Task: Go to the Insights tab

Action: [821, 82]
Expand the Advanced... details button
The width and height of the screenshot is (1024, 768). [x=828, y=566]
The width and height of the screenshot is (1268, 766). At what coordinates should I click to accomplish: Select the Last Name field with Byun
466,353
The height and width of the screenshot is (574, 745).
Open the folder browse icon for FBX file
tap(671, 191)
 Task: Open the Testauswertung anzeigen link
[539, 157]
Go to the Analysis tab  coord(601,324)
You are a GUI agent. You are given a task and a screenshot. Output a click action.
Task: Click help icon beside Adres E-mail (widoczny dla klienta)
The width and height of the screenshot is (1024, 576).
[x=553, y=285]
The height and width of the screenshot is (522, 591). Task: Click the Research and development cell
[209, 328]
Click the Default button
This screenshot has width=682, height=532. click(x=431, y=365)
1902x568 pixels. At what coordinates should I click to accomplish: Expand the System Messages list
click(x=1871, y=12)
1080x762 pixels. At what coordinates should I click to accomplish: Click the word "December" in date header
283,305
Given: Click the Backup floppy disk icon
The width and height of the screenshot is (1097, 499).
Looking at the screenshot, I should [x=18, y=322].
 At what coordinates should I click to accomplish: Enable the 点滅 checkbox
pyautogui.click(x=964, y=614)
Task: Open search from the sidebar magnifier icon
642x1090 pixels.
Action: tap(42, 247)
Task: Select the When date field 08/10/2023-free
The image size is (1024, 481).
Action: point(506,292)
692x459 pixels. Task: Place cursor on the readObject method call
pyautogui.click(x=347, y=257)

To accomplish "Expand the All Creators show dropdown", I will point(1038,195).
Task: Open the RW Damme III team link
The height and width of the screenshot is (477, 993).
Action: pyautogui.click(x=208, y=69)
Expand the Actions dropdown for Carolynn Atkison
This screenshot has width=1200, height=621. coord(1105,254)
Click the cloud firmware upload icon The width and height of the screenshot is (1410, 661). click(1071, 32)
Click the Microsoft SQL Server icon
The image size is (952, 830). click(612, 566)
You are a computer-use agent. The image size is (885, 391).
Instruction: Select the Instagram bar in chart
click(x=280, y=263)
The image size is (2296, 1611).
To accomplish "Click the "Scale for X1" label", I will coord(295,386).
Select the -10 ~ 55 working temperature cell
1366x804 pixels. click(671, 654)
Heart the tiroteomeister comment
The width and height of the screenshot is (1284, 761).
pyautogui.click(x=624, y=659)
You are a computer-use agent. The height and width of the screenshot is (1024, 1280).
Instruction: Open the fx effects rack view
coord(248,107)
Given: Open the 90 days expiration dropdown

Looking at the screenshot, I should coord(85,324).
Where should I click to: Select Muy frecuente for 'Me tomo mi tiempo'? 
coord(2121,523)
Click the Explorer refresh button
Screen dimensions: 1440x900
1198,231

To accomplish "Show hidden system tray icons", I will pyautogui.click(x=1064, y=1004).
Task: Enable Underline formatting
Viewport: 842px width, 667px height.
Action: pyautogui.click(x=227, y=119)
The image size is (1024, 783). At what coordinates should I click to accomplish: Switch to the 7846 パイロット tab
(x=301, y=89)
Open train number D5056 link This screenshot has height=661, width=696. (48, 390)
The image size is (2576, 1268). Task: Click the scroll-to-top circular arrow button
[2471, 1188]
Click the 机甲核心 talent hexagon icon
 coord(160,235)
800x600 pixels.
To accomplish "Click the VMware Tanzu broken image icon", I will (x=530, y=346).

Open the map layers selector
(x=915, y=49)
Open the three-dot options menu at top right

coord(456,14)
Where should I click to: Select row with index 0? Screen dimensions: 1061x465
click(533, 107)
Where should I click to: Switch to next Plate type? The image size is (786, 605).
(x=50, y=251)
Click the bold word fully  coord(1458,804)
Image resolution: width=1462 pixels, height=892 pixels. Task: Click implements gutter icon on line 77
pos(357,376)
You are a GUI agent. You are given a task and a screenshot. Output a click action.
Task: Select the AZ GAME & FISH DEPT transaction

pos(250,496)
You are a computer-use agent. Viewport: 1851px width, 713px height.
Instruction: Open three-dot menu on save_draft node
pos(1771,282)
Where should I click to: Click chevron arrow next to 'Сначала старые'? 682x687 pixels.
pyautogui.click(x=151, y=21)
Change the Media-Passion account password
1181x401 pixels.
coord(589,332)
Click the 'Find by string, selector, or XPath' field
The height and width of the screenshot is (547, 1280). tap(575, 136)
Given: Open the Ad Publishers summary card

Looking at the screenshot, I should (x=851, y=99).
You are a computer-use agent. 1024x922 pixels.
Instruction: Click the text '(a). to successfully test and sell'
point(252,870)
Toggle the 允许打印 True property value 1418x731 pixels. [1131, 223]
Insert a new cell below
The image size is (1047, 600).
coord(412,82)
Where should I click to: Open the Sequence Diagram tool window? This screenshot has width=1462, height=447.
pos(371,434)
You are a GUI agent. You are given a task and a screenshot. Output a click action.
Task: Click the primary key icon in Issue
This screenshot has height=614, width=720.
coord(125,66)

++++++++

#### Problem
Only lines that include "agent" belong in the answer; copy all of them from the listing.

#### Result of this task
You are a GUI agent. You are given a task and a screenshot. Output a click action.
You are a computer-use agent. The image size is (885, 391).
You are a computer-use agent. The height and width of the screenshot is (1024, 1280).
You are a GUI agent. You are given a task and a screenshot. Output a click action.
You are a computer-use agent. Viewport: 1851px width, 713px height.
You are a computer-use agent. 1024x922 pixels.
You are a GUI agent. You are given a task and a screenshot. Output a click action.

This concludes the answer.